The S-ICD system, unlike traditional ICDs, sits just beneath the skin and does not rely on wires relayed through blood vessels and connected to the heart in order to provide heart rhythm therapy.
The device, which has been the only lead-free cardiac rhythm implant on the market since winning CE Mark approval in the European Union in 2009, will get the FDA treatment on April 26, according to the watchdog agency.
Cameron filed its PMA in December 2011, making the quick FDA turnaround a positive sign for its steward-to-be. Nevertheless the news didn’t win much love from Wall Street today, where BSX shares were down 7¢ to $6.05 as of about 3 p.m.
"To us, FDA scheduling a panel to review the lead-less ICD so urgently … could suggest basically 2 things," analysts at Leerink Swann wrote in a note to investors. "(1) FDA must believe this is important new technology – particularly in the context of ongoing transvenous lead performance concerns (which the S-ICD aims to avoid), (2) FDA must have a basically positive bias toward the technology."

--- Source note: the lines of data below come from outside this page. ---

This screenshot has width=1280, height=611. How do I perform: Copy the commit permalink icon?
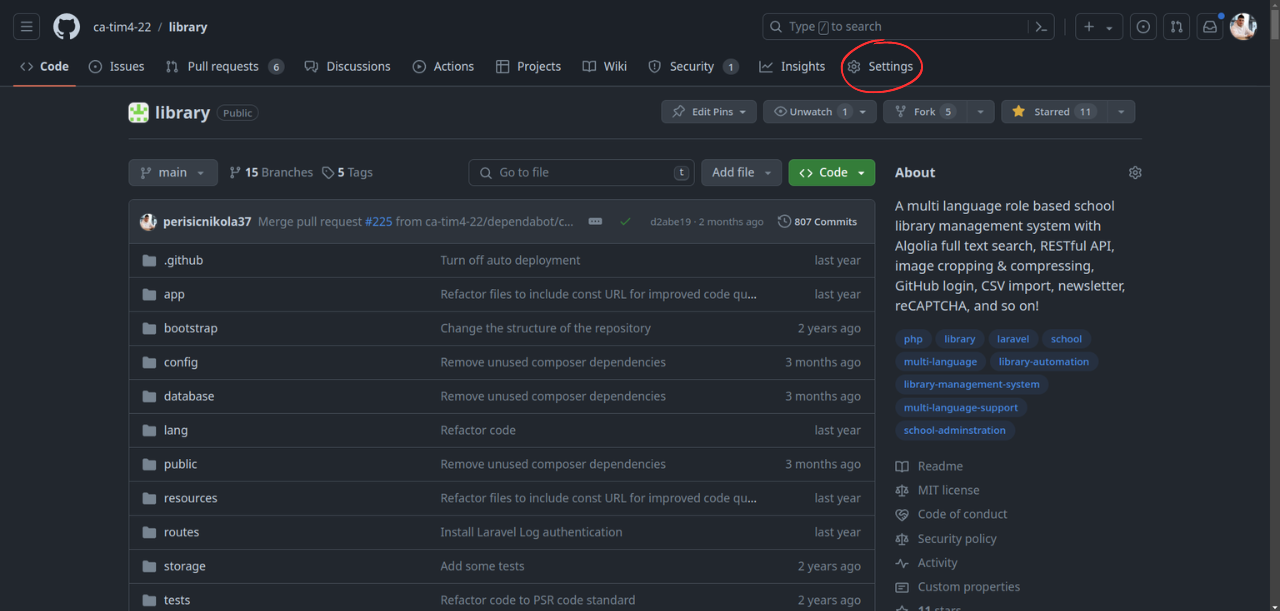(x=595, y=221)
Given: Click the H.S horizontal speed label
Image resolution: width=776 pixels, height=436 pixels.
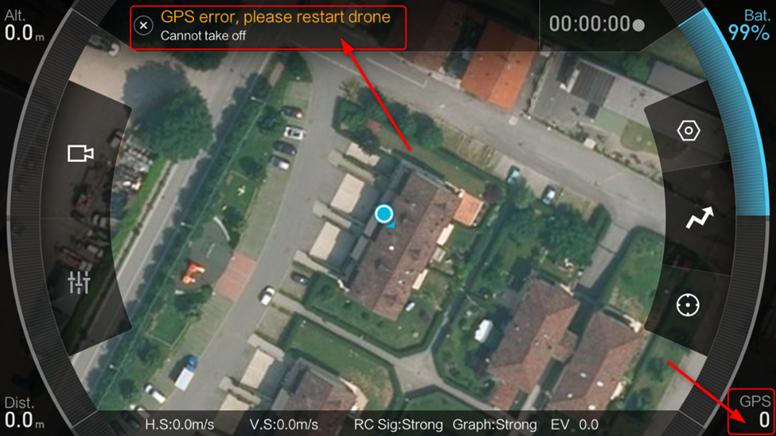Looking at the screenshot, I should (x=180, y=425).
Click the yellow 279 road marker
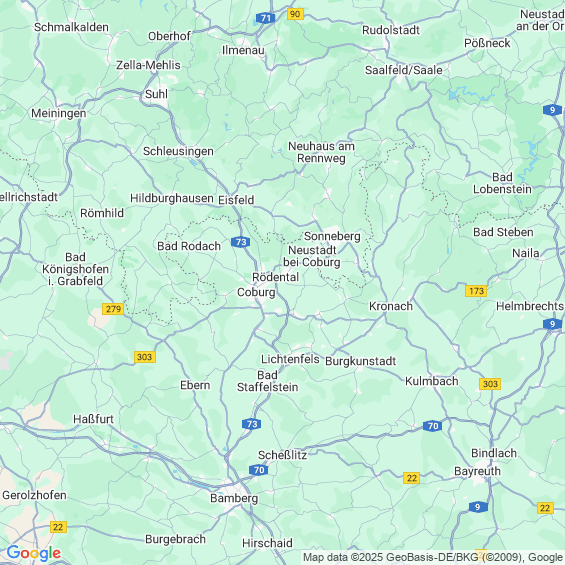Screen dimensions: 565x565 coord(113,309)
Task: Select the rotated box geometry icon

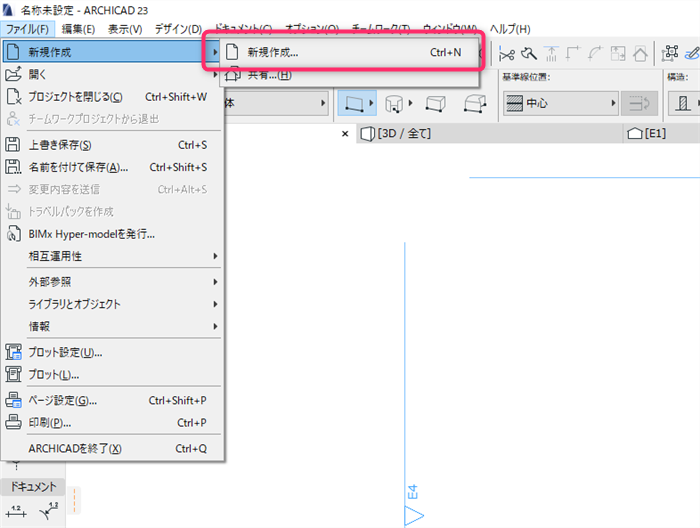Action: [475, 104]
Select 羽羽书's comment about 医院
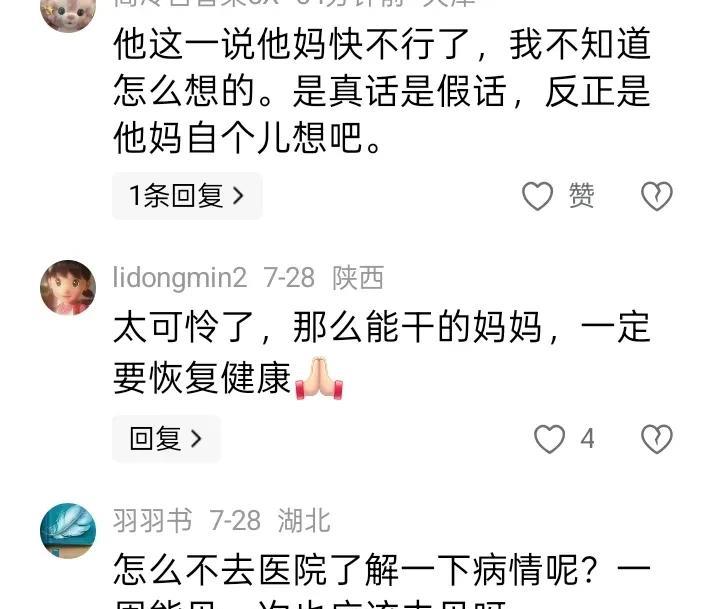 pos(382,581)
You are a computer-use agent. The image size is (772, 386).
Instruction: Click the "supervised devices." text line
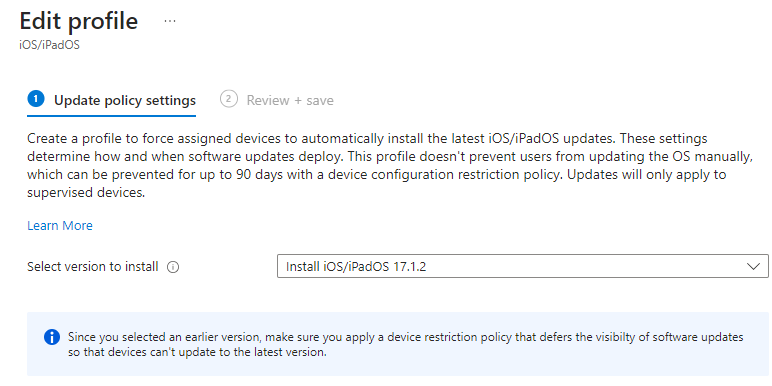coord(86,193)
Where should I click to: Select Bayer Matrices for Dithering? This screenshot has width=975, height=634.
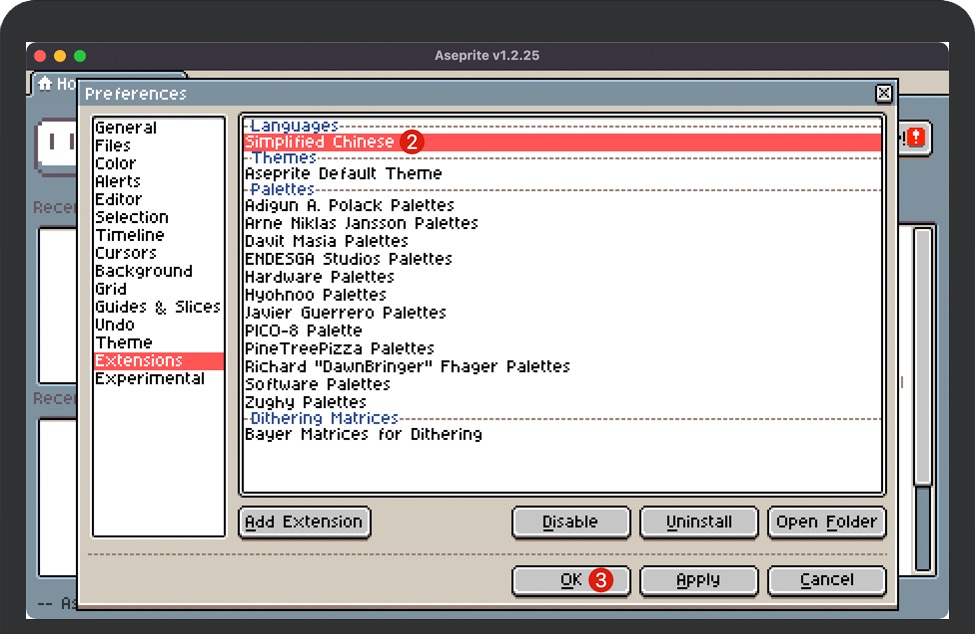(363, 435)
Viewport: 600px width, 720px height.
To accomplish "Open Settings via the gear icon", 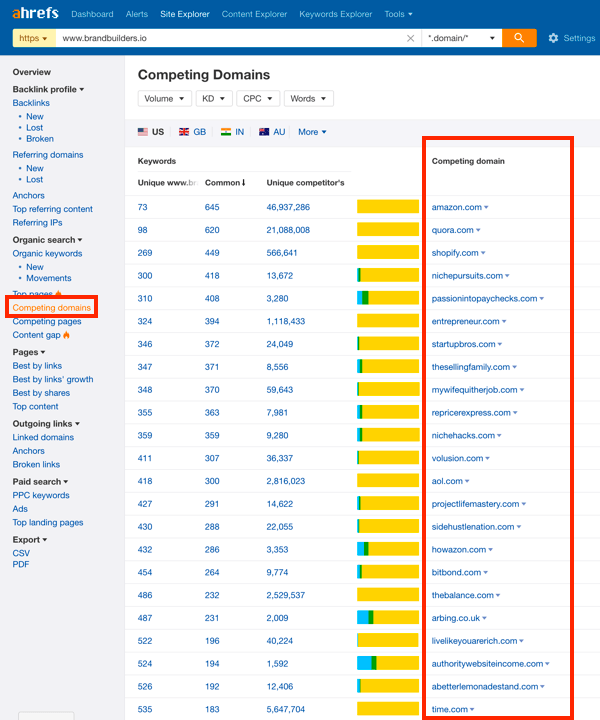I will [x=554, y=38].
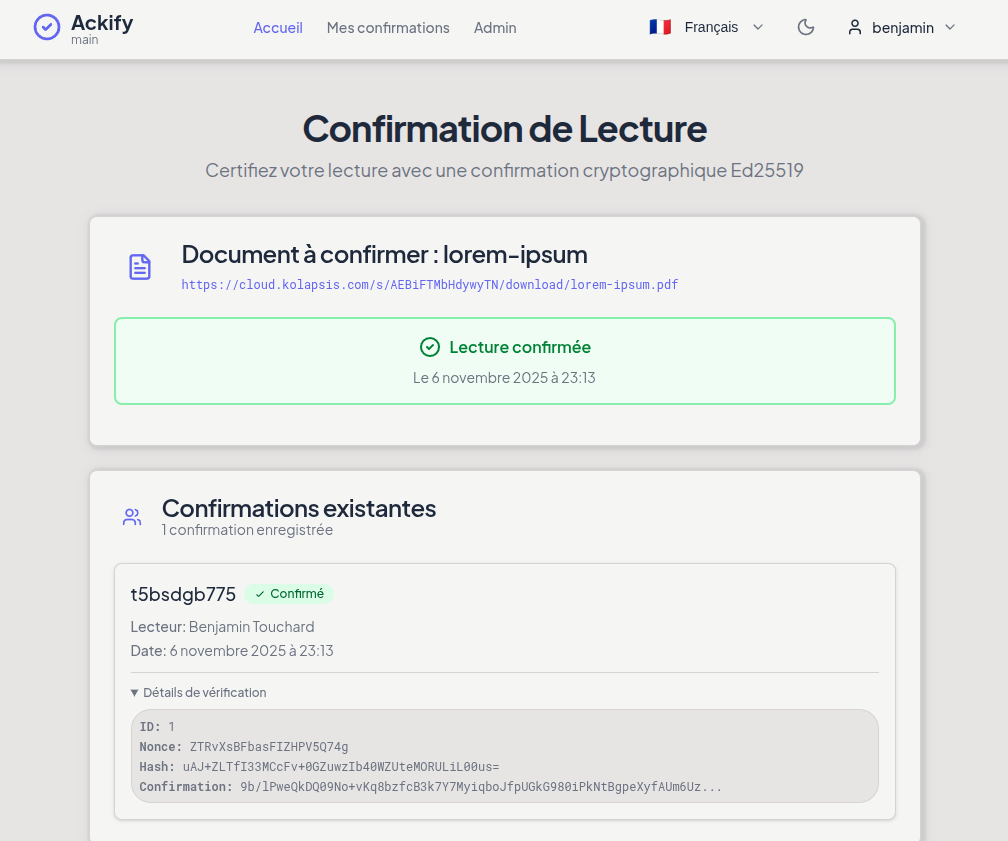The height and width of the screenshot is (841, 1008).
Task: Click the green confirmed circle-check icon
Action: click(x=430, y=347)
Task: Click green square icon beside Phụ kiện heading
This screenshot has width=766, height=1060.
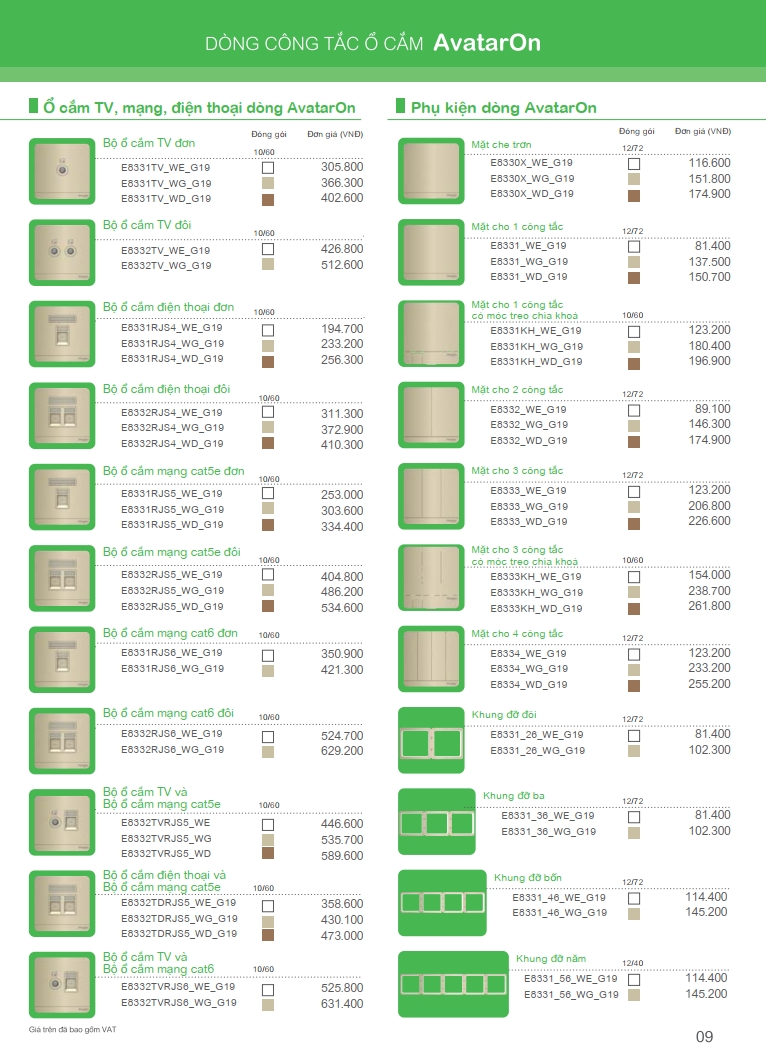Action: 400,105
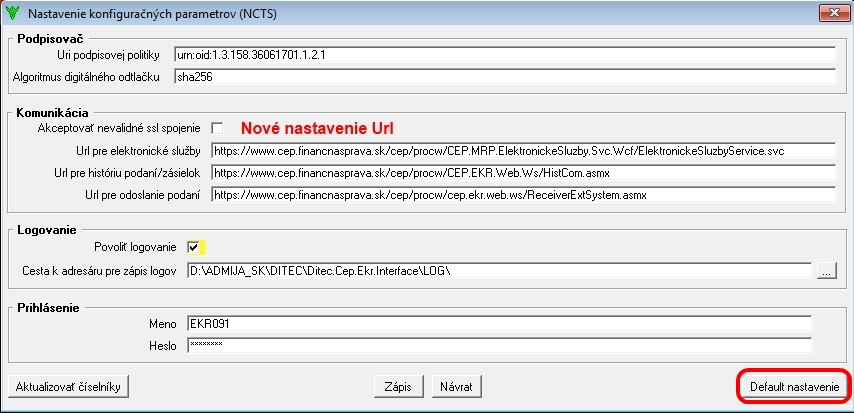Click the window title bar text
The width and height of the screenshot is (854, 413).
[152, 14]
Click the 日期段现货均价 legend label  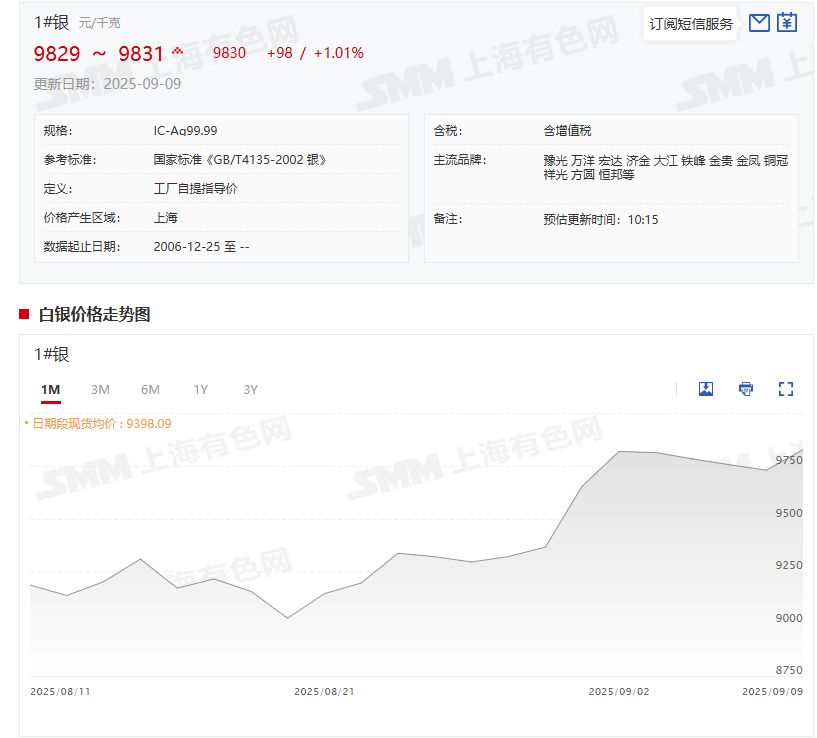point(100,424)
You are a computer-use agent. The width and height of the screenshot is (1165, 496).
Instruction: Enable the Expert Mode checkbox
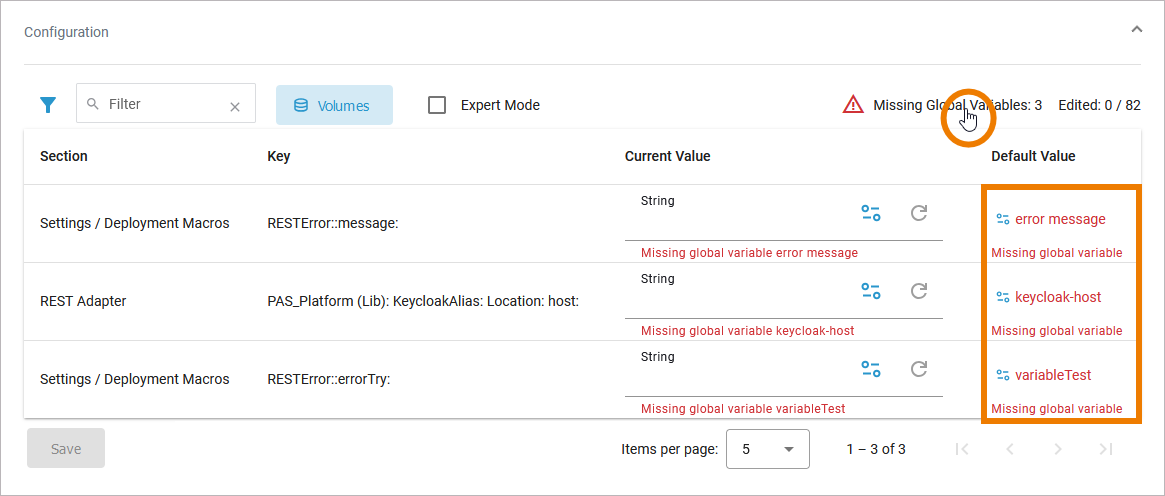click(x=437, y=105)
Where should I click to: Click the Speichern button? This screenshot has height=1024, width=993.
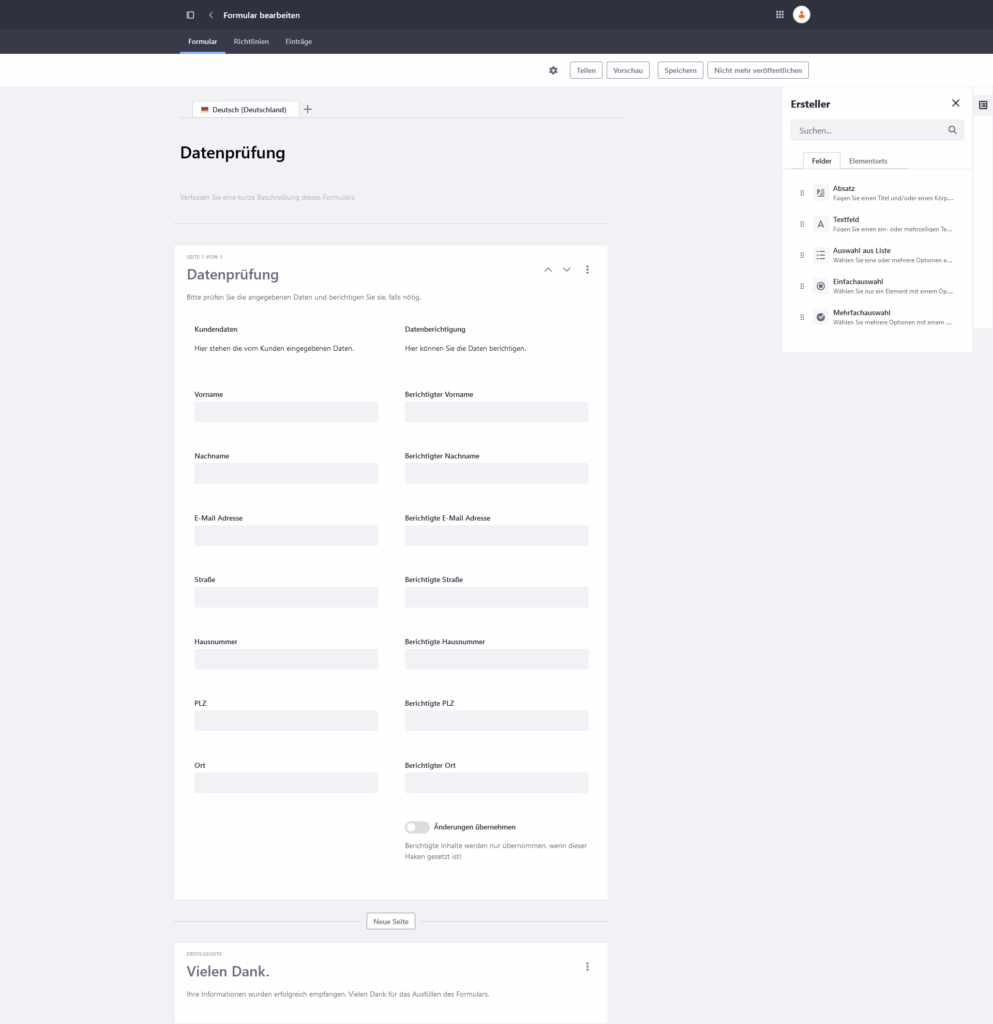tap(680, 70)
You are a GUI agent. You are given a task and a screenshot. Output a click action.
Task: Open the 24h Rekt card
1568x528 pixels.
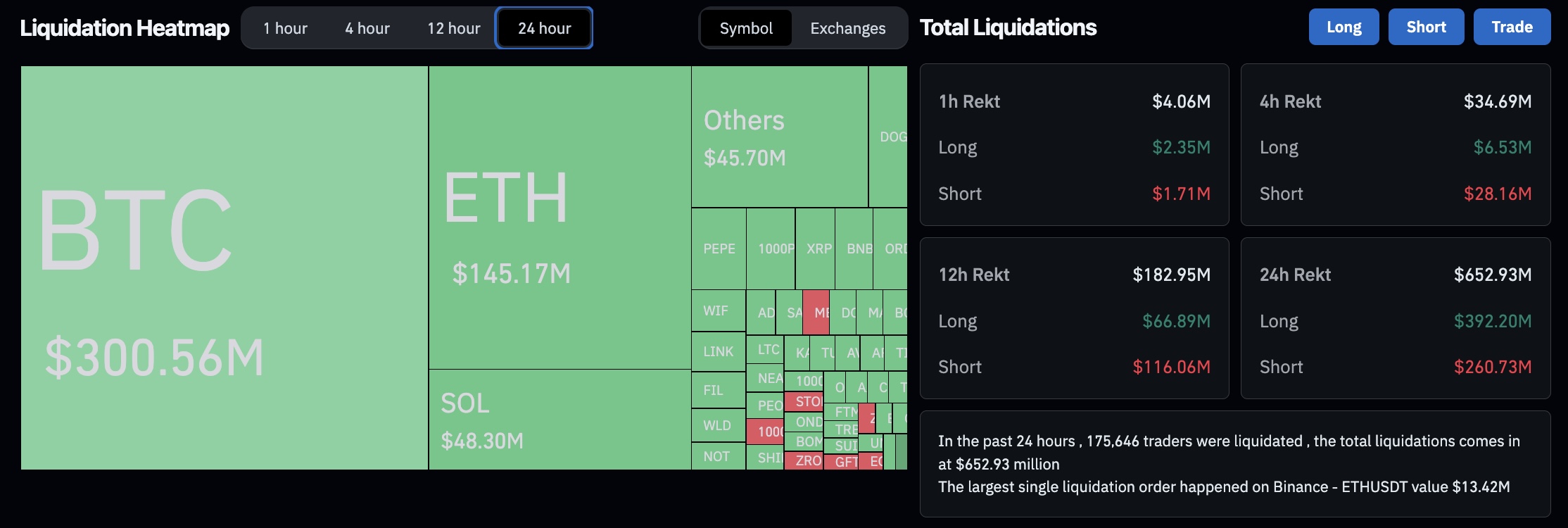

Either way, that’s a windfall for med-tech titan Boston Scientific and a possible setback for Edwards Lifesciences (NYSE:EW), which is not now likely to win its own panel date in April to review the "high-risk" patient group, cohort A, in its Sapien transcatheter heart valve PMA bid.
"Based on the FDA’s tentative panel meeting calendar, the next possible date for an EW Sapien panel now appears May 24," according to the analysts. "Clearly, the longer cohort A approval drags out, the more risk to numbers and the greater the likelihood of further downward estimate revisions."
EW shares were down 1% to $70.75 in late afternoon trading.